|
|
|
|
|
by ionafgnio
2951 days ago
|
|
Is there a legitimate reason for D3D12 to exist? It seems like just a locked-down version of Vulkan to me intended to kill cross-platform gaming (textbook Microsoft Embrace, Extend, Extinguish). I haven't heard of any advantages in performance or ease of development. But I'm certainly no expert. Unrelated note: there's something really funky going with the comparison between the desktop and the laptop. The desktop is pretty high-end and should just obliterate that Macbook. It's seriously weird that they're so close. I'm not sure I trust the results. |
|
Apart from the fact that DirectX 12 predates Vulkan by a substantial margin (and includes APIs for more than graphics), this is a pretty major reason. The API itself is only one concern and I can't tell whether it's easier or harder to use OpenGL (assuming an expert at both) - it's just different. The tooling surrounding it is a completely different story.

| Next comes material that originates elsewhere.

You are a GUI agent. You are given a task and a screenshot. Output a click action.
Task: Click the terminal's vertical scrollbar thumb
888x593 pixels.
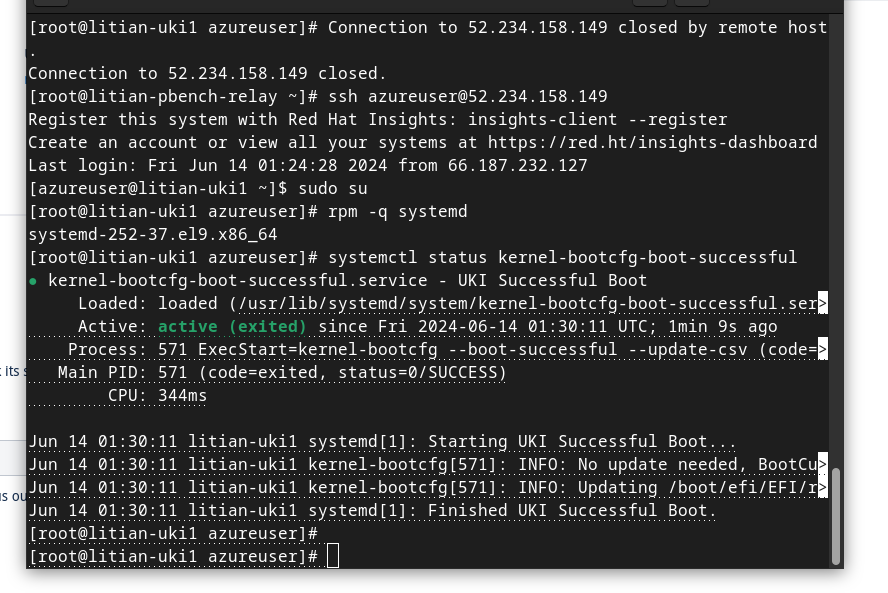click(836, 516)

Even during DirectX 9 there was a tool that would show you the state of all your backbuffers after draw calls[1]. It was extremely spartan, but with such a simple tool debugging shaders became enormously easier. I'm not sure if anything exists for OpenGL today. They productized this and more in VS2017[2] - including being able to step through shaders in a debugger. The big draw to the Windows platform for developers has always been the tooling and Microsoft knows this.
VS and DirectX aren't going away until people stop regarding them a "just a text editor" and "just an API" respectively. It would help if people earnestly competed with what Microsoft is doing, instead of dismissing their products for no other reason than dogma.
> Microsoft Embrace, Extend, Extinguish
That ended with the exit of Balmer.
[1]: https://tomtech999.wordpress.com/2011/09/07/debugging-direct...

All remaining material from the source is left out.